What you need to do: An exact transcription of all the data is required.

___ Task input ___

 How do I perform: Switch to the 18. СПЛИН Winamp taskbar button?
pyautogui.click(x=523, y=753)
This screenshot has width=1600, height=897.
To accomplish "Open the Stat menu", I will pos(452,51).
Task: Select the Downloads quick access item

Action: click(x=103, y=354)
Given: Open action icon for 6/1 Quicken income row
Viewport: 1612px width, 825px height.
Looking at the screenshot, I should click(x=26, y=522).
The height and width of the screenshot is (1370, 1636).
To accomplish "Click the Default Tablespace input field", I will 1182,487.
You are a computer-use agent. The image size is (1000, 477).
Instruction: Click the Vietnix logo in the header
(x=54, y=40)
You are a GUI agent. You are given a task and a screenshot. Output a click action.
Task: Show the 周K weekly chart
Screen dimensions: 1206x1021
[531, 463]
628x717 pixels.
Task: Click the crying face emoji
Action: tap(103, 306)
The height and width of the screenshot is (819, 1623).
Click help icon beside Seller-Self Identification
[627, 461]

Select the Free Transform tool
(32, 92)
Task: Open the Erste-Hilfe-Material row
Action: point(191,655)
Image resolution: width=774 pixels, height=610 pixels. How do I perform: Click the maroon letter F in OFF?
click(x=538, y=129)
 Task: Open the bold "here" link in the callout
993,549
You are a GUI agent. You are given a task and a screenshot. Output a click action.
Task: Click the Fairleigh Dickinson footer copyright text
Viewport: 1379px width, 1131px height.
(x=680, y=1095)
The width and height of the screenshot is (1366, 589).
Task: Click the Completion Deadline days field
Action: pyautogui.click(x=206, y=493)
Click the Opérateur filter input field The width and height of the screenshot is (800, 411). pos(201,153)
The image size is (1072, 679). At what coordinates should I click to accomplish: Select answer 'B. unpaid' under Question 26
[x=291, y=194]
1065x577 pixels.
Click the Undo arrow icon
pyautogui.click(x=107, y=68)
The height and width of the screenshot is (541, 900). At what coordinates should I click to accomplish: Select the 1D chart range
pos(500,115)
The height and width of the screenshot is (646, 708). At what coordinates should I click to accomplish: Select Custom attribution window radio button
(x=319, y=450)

___

Task result:
 How do I perform: Switch to the 18. СПЛИН Winamp taskbar button?
pyautogui.click(x=523, y=753)
This screenshot has width=1600, height=897.
To accomplish "Open the Stat menu", I will pos(452,51).
Task: Select the Downloads quick access item

Action: click(x=103, y=354)
Given: Open action icon for 6/1 Quicken income row
Viewport: 1612px width, 825px height.
Looking at the screenshot, I should click(x=26, y=522).
The height and width of the screenshot is (1370, 1636).
To accomplish "Click the Default Tablespace input field", I will 1182,487.
You are a computer-use agent. The image size is (1000, 477).
Instruction: Click the Vietnix logo in the header
(x=54, y=40)
You are a GUI agent. You are given a task and a screenshot. Output a click action.
Task: Show the 周K weekly chart
Screen dimensions: 1206x1021
[531, 463]
628x717 pixels.
Task: Click the crying face emoji
Action: tap(103, 306)
The height and width of the screenshot is (819, 1623).
Click help icon beside Seller-Self Identification
[627, 461]

Select the Free Transform tool
(32, 92)
Task: Open the Erste-Hilfe-Material row
Action: point(191,655)
Image resolution: width=774 pixels, height=610 pixels. How do I perform: Click the maroon letter F in OFF?
click(x=538, y=129)
 Task: Open the bold "here" link in the callout
993,549
You are a GUI agent. You are given a task and a screenshot. Output a click action.
Task: Click the Fairleigh Dickinson footer copyright text
Viewport: 1379px width, 1131px height.
(x=680, y=1095)
The width and height of the screenshot is (1366, 589).
Task: Click the Completion Deadline days field
Action: pyautogui.click(x=206, y=493)
Click the Opérateur filter input field The width and height of the screenshot is (800, 411). pos(201,153)
The image size is (1072, 679). At what coordinates should I click to accomplish: Select answer 'B. unpaid' under Question 26
[x=291, y=194]
1065x577 pixels.
Click the Undo arrow icon
pyautogui.click(x=107, y=68)
The height and width of the screenshot is (541, 900). At what coordinates should I click to accomplish: Select the 1D chart range
pos(500,115)
The height and width of the screenshot is (646, 708). At what coordinates should I click to accomplish: Select Custom attribution window radio button
(x=319, y=450)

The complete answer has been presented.